Crawler
For static web sites you can use a HTTP request to get the page content in HTML and then use JavaScript to extract the information. Most websites use JavaScript to dynamically create HTML and on those sites this approach does not work. This integration uses the Google Puppeteer library for Node to emulate a web driver with JavaScript support.
Usage: Extract data from a web site
Web service
To install the web service on your local cluster run:
helm install crawler spacetime/crawler
Script
In this example we will scrape the contents of a weather forecast web site.
The script below is a standard puppeteer script.

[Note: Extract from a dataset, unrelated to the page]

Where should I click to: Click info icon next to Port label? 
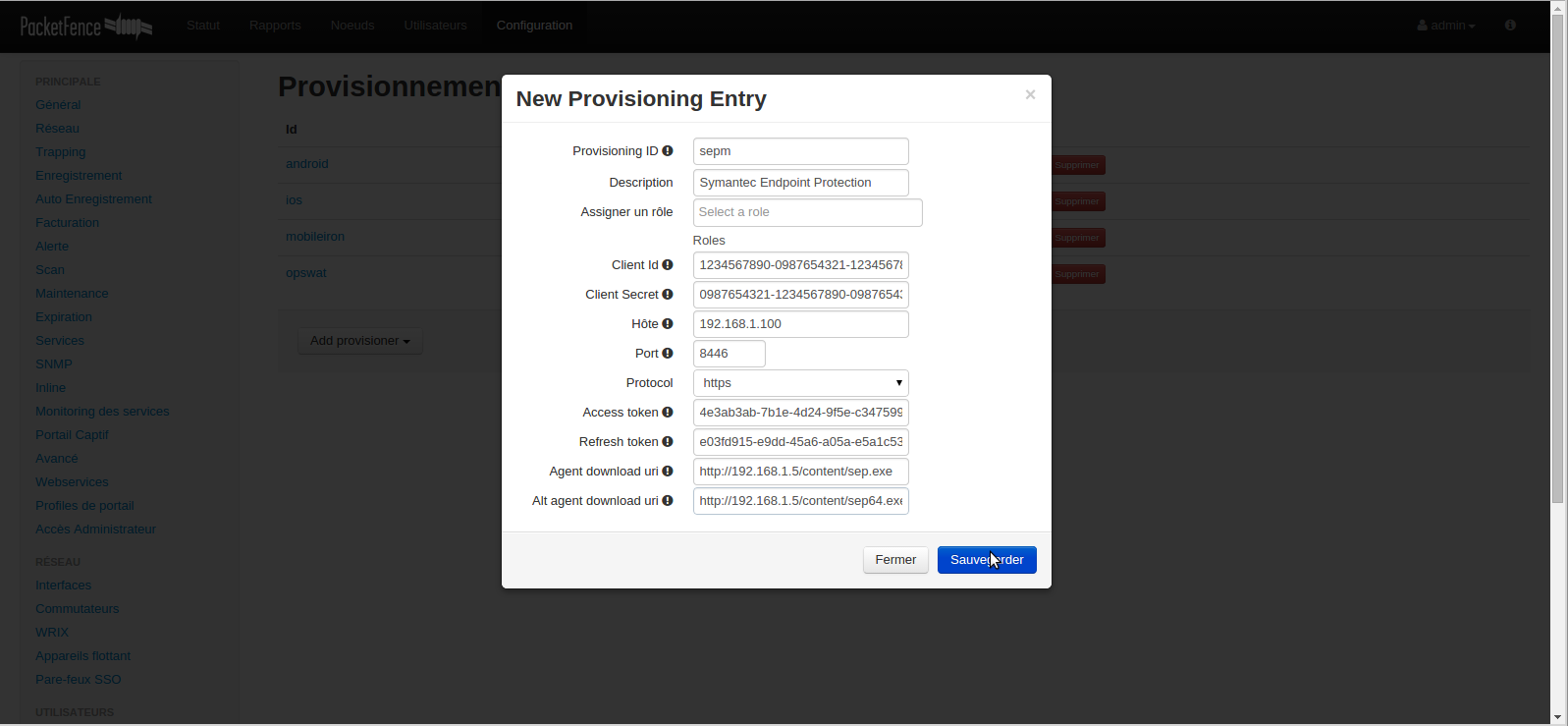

You can develop and test the script in nodejs. Create a new Script
and add the following to the definition:
const get = async (url) => {
const browser = await puppeteer.launch({ args: ['--no-sandbox'] })

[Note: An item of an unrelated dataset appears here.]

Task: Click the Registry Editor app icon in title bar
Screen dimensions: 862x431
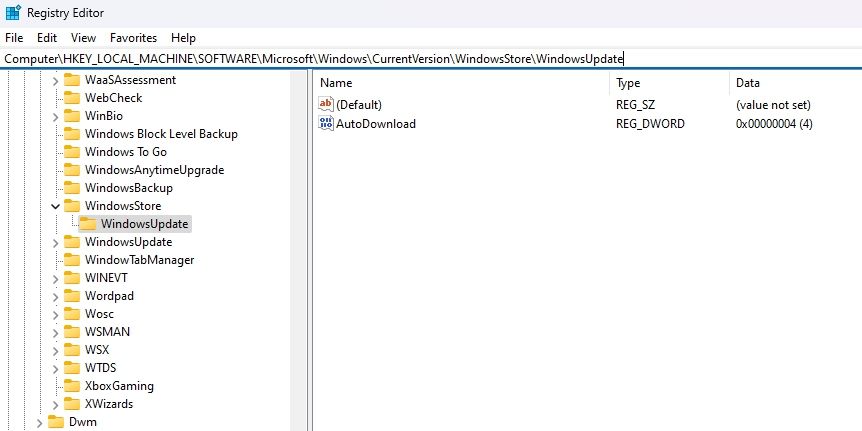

const page = await browser.newPage()
const navigationPromise = page.waitForNavigation()
await page.setViewport({ width: 1386, height: 878 })
await page.goto(url)
await navigationPromise
var forecast = {
precipitation: { next_hour: -1, tomorrow: -1, day_after_tomorrow: -1 },
temperature: {
min: { tomorrow: -30, day_after_tomorrow: -30 },
max: { tomorrow: -30, day_after_tomorrow: -30 }
}
}
var selector = '.forecast:nth-child(1) tr > td:nth-child(8)'
await page.waitForSelector(selector)
forecast.precipitation.next_hour = await page.$eval(selector, data => { return data.innerText })
var i = 1;
for (let field of Object.keys(forecast.precipitation)) {
selector = '.forecast:nth-child(' + i + ') tr > td:nth-child(8)'
var rainPerHour = await page.$$eval(selector, anchors => {
return anchors.map(anchor => {
return parseFloat(anchor.textContent.split(' ')[0].replace(',', '.'))
})
})
var total = 0;
print(rainPerHour)
if (i === 1) {
forecast.precipitation[field] = rainPerHour[0];
} else {
rainPerHour.forEach(p => { total += p })
forecast.precipitation[field] = Math.round(10 * total) / 10
}
++i
}
i = 2
for (let field of Object.keys(forecast.temperature.min)) {
selector = '.forecast:nth-child(' + i + ') tr > td:nth-child(3)'
var tempPerHour = await page.$$eval(selector, anchors => {
return anchors.map(anchor => parseInt(anchor.textContent.split('°')[0])
)
})
var max = -30
var min = 50
console.log(tempPerHour)
tempPerHour.forEach(p => { max = Math.max(max, p), min = Math.min(min, p) })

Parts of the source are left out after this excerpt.